I read doordush pay low money


----------



## Peter-UK




----------



## Peter-UK

This above is from USA and is like should be.
I want that


----------



## Nats121

Peter-UK said:


> This above is from USA and is like should be.
> I want that


Do NOT accept any Eats pings that don't include the payouts and the pickup and dropoff addresses, period.

That's the ONLY way drivers will get Uber's attention. Uber takes a loss on every order that fails to get picked up at the restaurants.

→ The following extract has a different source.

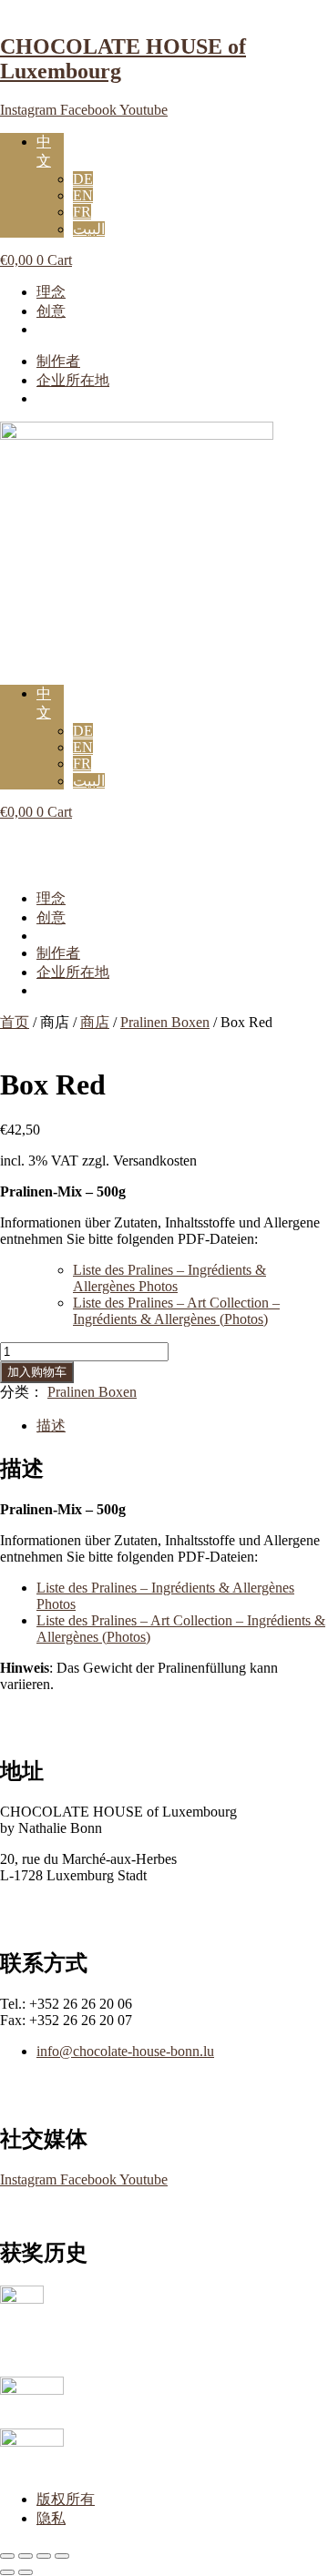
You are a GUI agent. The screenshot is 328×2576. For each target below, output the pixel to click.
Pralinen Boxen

Deliver for the other apps that show payouts and dropoff addresses.


----------



## Peter-UK

But I decline every order without payout they going to block my account


----------



## Peter-UK

And I read guys got ban for a year I think after decline many orders.
I don't want that


----------



## Uberdriver2710

Peter-UK said:


> And I read guys got ban for a year I think after decline many orders.
> I don't want that


What part of 'independent contractor' do you not understand?


----------



## The Entomologist

Peter-UK said:


> But I decline every order without payout they going to block my account


----------



## Peter-UK

I know as independent they shouldn't block me 
I m telling what I read on website


----------



## Peter-UK

I see I. USA it's not a problem. Why they do that for UK


----------



## The Entomologist

Peter-UK said:


> I see I. USA it's not a problem. Why they do that for UK


They cannot do that to you, it's mind games, your country is on the verge of making Uber drivers employees, you have more rights than us, skip away.


----------